*** RECORDS PROVIDED ***
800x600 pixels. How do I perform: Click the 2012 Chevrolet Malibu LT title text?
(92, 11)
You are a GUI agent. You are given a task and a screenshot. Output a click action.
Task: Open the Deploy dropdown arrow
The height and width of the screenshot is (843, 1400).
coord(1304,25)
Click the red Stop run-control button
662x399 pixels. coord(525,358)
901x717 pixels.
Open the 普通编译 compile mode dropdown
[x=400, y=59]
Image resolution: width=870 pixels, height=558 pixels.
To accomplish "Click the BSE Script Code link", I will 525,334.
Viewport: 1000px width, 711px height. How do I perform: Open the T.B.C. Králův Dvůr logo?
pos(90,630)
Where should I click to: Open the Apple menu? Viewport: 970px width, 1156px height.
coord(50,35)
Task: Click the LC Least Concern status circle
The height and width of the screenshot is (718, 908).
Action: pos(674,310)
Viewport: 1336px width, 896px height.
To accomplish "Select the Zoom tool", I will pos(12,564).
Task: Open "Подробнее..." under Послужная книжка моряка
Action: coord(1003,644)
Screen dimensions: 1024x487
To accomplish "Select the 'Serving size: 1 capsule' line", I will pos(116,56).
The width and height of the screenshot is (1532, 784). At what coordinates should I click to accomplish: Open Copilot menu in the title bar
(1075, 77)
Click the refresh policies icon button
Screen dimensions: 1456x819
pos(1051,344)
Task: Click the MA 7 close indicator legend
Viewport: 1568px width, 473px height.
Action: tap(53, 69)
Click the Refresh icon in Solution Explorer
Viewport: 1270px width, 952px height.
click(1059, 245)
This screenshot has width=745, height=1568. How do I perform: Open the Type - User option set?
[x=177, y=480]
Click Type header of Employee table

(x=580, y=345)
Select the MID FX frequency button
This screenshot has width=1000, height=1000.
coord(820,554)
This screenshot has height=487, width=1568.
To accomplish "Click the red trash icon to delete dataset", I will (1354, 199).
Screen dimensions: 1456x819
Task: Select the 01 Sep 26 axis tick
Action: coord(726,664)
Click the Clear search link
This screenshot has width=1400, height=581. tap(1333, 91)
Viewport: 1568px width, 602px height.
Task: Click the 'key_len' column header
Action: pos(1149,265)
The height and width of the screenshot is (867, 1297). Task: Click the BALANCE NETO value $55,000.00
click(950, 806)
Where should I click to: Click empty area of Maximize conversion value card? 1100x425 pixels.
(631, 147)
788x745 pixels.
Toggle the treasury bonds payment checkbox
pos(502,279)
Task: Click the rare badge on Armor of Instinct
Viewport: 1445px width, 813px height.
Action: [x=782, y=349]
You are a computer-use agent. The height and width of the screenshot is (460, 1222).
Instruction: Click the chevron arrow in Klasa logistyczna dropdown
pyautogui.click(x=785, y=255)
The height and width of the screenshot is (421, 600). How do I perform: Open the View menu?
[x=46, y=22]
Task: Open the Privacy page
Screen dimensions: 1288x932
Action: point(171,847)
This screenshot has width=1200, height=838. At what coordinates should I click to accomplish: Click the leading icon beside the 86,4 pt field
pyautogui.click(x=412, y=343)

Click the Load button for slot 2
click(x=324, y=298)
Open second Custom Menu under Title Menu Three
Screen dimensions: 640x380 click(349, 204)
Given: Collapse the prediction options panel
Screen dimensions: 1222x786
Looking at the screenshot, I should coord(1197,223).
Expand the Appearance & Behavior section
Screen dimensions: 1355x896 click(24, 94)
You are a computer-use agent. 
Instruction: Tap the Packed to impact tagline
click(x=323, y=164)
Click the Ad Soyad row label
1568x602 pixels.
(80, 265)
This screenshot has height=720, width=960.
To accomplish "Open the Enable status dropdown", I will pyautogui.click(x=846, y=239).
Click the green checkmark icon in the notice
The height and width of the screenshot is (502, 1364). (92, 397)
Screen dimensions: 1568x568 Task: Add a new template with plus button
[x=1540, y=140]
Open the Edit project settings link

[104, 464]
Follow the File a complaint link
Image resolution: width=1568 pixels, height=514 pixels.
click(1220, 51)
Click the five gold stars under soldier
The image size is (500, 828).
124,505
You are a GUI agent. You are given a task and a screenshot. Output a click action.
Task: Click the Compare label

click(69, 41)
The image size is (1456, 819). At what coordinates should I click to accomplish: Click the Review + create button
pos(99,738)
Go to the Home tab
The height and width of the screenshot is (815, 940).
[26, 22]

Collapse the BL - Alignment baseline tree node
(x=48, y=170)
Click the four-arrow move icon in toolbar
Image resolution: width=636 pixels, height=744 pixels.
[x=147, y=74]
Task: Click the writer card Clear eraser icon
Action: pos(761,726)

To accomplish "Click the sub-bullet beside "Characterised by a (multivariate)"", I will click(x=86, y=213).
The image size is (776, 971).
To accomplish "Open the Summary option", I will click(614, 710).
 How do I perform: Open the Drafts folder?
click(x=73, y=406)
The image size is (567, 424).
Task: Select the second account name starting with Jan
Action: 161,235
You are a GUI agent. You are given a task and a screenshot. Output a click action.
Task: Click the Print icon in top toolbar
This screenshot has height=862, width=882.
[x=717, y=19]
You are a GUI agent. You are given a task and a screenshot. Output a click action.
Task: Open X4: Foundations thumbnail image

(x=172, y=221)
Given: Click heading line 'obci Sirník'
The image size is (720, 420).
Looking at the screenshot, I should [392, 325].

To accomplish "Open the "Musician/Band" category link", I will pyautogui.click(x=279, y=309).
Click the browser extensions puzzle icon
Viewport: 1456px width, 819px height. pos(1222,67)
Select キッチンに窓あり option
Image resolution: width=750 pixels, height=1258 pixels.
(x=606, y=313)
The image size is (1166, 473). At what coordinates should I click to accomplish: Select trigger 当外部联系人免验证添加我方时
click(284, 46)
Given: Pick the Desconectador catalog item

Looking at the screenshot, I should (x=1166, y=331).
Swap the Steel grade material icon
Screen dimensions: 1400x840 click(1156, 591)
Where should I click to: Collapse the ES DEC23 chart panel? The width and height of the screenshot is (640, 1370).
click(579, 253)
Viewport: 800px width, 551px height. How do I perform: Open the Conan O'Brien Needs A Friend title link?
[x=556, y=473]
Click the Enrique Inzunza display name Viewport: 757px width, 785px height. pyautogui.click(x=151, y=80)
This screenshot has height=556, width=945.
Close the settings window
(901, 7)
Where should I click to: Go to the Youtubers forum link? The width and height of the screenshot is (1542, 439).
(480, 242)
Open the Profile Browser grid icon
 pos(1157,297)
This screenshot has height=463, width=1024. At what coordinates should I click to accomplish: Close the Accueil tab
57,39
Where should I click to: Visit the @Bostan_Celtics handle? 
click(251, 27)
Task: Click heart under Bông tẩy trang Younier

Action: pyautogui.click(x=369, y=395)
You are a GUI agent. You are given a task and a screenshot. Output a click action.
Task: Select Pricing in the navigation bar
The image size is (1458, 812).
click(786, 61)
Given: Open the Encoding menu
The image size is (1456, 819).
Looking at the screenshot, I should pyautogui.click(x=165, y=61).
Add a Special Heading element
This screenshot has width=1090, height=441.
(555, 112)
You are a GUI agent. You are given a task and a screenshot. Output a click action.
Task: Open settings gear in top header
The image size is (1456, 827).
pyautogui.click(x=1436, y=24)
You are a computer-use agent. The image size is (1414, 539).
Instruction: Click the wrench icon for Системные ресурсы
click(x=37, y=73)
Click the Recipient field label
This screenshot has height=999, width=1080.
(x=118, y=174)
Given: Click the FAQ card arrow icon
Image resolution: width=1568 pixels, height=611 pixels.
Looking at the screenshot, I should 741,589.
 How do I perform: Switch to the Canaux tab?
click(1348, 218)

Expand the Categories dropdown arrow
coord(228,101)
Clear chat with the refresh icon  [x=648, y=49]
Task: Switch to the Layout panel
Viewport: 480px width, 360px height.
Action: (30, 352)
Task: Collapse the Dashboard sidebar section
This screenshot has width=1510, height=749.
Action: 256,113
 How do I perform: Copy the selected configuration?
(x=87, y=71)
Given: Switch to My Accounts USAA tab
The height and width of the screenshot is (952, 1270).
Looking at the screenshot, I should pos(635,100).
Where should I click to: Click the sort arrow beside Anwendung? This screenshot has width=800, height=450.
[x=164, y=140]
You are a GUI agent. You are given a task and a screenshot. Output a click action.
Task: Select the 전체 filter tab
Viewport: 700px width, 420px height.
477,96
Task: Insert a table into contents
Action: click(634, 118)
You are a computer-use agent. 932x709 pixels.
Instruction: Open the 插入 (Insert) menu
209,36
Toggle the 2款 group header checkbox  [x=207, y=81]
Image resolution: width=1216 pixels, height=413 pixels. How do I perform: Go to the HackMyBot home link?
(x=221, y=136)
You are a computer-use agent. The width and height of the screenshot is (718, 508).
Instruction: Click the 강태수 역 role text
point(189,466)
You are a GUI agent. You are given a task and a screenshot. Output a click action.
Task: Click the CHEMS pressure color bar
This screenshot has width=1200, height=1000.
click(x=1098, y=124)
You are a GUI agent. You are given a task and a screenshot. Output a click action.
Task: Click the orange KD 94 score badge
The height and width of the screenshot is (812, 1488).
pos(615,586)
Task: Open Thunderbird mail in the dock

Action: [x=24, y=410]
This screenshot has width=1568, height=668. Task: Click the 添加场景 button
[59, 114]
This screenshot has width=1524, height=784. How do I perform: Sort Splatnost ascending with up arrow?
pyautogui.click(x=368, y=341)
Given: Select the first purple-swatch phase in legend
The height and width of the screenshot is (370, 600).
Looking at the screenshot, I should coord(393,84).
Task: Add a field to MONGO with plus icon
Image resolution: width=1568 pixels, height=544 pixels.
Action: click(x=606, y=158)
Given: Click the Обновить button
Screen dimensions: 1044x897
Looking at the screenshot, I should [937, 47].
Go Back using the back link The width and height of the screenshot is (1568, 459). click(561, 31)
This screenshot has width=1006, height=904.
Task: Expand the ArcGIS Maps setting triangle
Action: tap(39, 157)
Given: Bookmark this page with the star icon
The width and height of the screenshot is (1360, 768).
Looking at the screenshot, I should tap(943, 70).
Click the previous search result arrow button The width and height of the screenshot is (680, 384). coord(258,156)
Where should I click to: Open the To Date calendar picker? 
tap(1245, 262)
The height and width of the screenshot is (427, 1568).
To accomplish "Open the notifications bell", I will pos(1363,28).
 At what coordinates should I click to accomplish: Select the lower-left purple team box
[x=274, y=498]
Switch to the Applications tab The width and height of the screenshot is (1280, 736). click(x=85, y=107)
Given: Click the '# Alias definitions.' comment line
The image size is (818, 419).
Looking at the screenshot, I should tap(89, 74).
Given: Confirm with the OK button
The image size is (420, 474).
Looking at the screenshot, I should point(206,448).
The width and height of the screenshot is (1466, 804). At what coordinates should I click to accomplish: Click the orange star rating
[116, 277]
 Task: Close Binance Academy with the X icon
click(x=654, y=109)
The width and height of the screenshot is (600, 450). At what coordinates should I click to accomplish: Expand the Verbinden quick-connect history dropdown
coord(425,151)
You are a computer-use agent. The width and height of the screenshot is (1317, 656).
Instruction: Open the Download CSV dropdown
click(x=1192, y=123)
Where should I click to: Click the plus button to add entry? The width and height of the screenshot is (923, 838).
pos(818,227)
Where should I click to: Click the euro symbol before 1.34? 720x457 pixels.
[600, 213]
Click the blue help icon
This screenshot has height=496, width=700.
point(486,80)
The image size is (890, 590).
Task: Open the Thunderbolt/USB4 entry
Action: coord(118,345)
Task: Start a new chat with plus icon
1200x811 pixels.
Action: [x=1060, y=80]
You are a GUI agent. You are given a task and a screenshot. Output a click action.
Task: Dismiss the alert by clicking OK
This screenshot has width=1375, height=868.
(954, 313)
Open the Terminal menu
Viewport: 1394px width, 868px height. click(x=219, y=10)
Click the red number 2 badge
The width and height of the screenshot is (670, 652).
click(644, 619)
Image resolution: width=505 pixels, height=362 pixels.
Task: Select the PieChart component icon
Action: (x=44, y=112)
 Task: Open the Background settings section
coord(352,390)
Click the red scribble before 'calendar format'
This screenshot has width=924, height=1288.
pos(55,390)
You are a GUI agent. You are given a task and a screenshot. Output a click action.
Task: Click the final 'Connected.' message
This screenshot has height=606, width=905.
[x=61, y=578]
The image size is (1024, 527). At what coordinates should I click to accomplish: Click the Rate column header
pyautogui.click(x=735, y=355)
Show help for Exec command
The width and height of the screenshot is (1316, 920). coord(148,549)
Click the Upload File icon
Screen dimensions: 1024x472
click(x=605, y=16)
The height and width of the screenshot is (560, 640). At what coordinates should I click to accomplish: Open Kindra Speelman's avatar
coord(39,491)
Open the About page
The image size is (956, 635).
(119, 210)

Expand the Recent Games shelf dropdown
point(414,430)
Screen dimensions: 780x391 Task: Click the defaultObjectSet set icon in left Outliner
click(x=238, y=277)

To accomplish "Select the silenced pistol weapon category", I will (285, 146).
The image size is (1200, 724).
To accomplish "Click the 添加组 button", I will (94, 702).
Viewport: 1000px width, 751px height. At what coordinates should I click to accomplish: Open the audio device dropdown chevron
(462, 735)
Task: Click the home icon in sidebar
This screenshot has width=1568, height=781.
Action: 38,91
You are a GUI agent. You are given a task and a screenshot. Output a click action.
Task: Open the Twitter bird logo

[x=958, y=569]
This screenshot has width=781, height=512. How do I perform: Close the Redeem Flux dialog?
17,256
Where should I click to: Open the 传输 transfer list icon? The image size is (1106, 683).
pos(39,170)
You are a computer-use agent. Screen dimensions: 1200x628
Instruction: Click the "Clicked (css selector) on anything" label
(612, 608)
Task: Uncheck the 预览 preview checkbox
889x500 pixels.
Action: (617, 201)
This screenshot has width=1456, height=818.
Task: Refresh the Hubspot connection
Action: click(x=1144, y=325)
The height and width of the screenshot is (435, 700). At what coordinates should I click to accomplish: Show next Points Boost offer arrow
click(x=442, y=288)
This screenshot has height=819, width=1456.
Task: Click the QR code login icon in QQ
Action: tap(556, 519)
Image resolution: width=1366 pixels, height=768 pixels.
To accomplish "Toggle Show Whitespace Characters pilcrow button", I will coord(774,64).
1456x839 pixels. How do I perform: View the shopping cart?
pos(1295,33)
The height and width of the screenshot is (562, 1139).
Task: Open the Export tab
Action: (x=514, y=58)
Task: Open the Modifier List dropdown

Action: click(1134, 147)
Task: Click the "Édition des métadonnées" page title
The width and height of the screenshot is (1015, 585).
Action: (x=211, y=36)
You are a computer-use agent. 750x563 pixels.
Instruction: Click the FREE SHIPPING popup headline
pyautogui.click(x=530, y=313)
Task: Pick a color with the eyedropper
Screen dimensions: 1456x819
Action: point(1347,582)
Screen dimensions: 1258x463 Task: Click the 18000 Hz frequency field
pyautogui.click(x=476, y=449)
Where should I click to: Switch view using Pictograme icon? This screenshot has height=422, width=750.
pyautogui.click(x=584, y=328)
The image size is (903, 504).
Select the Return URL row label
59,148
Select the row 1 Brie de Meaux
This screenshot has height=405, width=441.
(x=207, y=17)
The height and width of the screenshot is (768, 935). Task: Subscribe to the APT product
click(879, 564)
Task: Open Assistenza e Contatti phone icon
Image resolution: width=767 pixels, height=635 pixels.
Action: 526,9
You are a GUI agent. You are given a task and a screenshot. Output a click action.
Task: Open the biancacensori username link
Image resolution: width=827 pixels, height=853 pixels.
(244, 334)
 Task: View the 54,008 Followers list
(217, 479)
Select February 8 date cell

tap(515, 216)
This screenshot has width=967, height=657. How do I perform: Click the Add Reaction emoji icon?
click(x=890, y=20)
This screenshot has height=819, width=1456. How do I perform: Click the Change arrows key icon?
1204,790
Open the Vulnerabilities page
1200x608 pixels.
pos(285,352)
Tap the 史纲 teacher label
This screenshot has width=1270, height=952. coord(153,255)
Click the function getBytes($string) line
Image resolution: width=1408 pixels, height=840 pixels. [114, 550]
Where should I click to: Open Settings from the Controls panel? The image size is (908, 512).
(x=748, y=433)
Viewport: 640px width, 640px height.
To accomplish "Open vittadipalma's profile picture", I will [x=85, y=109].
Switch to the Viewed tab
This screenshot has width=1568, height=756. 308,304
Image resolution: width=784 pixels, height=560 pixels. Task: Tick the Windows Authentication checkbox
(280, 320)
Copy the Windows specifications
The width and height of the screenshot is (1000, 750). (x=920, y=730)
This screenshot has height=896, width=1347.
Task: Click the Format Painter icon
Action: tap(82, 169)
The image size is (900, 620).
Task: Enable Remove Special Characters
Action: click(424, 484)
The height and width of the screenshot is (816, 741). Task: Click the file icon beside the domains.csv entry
***
Copy out the data from the line with "Task: Start a new chat with plus icon" to the line with "pos(55,390)", reproducing each line word for word.

Task: Start a new chat with plus icon
1200x811 pixels.
Action: [x=1060, y=80]
You are a GUI agent. You are given a task and a screenshot. Output a click action.
Task: Dismiss the alert by clicking OK
This screenshot has width=1375, height=868.
(954, 313)
Open the Terminal menu
Viewport: 1394px width, 868px height. click(x=219, y=10)
Click the red number 2 badge
The width and height of the screenshot is (670, 652).
click(644, 619)
Image resolution: width=505 pixels, height=362 pixels.
Task: Select the PieChart component icon
Action: (x=44, y=112)
 Task: Open the Background settings section
coord(352,390)
Click the red scribble before 'calendar format'
This screenshot has width=924, height=1288.
pos(55,390)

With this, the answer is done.